WHAT YOU SHOULD DO –
Copy out, word for word, the lines of the records below, from the line that contains "Task: Click the parent" through the end of the records, inclusive.

RECORDED INFORMATION –
● ● ● ● ● ● ●

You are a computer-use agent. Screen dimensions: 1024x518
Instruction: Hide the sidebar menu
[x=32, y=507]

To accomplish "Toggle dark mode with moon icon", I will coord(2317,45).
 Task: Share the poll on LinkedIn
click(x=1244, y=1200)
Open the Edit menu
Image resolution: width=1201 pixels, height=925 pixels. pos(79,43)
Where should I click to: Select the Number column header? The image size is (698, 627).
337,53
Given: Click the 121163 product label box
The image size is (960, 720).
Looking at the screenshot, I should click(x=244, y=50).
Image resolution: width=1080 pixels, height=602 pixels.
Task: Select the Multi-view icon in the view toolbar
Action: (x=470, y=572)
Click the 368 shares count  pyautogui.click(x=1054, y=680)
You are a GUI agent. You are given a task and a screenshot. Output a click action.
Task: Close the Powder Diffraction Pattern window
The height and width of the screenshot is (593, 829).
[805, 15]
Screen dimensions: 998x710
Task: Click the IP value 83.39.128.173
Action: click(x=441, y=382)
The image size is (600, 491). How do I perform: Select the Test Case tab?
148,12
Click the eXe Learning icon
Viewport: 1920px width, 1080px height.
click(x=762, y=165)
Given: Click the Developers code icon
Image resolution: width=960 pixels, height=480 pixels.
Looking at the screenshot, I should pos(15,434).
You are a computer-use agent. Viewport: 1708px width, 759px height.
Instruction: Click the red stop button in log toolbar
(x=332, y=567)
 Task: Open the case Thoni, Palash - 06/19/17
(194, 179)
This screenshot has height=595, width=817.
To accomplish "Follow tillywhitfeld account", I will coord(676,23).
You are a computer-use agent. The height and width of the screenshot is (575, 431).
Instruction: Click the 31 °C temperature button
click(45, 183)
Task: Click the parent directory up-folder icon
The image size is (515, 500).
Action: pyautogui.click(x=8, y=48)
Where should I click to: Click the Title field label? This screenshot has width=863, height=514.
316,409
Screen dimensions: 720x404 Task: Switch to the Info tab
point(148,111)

● ● ● ● ● ● ●

TASK OUTPUT –
Task: Click the parent directory up-folder icon
The image size is (515, 500).
Action: pyautogui.click(x=8, y=48)
Where should I click to: Click the Title field label? This screenshot has width=863, height=514.
316,409
Screen dimensions: 720x404 Task: Switch to the Info tab
point(148,111)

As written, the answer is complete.